- _Work required_: Move the stretch of records from the line containing "I will point(374,99)." through the end of the records into your reply, requests included. Add 61 to every coordinate in the answers.

------ Supplied entries ------

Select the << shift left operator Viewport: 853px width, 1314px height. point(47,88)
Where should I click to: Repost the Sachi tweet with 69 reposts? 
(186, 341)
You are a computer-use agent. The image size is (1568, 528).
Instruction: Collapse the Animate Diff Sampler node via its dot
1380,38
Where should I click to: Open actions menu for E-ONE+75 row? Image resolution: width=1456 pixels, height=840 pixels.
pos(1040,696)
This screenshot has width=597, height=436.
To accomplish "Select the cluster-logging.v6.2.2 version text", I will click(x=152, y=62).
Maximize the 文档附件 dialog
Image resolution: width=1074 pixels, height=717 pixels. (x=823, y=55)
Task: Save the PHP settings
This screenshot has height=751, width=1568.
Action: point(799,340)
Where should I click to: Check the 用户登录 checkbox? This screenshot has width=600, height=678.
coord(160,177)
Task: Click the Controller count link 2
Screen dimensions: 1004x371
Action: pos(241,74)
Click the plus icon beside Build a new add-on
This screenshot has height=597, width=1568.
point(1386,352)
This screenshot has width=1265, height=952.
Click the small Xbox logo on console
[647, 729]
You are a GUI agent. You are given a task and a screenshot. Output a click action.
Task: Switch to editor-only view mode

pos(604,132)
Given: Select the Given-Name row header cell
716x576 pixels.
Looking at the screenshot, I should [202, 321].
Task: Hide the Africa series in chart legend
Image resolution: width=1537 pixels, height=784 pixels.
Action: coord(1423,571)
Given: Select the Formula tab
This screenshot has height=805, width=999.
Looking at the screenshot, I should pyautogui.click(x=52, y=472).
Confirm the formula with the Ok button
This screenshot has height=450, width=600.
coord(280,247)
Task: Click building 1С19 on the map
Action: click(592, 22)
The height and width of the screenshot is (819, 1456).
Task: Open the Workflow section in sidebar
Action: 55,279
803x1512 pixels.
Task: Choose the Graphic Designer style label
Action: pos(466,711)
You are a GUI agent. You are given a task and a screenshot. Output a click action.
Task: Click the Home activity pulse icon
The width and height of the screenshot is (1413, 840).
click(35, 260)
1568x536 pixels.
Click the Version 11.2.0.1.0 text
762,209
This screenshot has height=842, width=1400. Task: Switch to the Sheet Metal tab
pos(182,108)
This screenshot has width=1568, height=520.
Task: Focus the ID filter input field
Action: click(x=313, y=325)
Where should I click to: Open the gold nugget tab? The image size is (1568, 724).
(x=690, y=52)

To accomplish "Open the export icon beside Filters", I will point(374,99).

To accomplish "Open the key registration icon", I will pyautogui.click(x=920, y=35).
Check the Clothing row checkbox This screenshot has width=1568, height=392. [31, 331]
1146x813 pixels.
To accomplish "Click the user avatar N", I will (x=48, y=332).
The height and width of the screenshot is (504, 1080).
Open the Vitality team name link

------

- _Right answer_:
To accomplish "Open the export icon beside Filters", I will point(435,160).

To accomplish "Open the key registration icon", I will pyautogui.click(x=981, y=96).
Check the Clothing row checkbox This screenshot has width=1568, height=392. [92, 392]
1146x813 pixels.
To accomplish "Click the user avatar N", I will (x=109, y=393).
The height and width of the screenshot is (504, 1080).
Open the Vitality team name link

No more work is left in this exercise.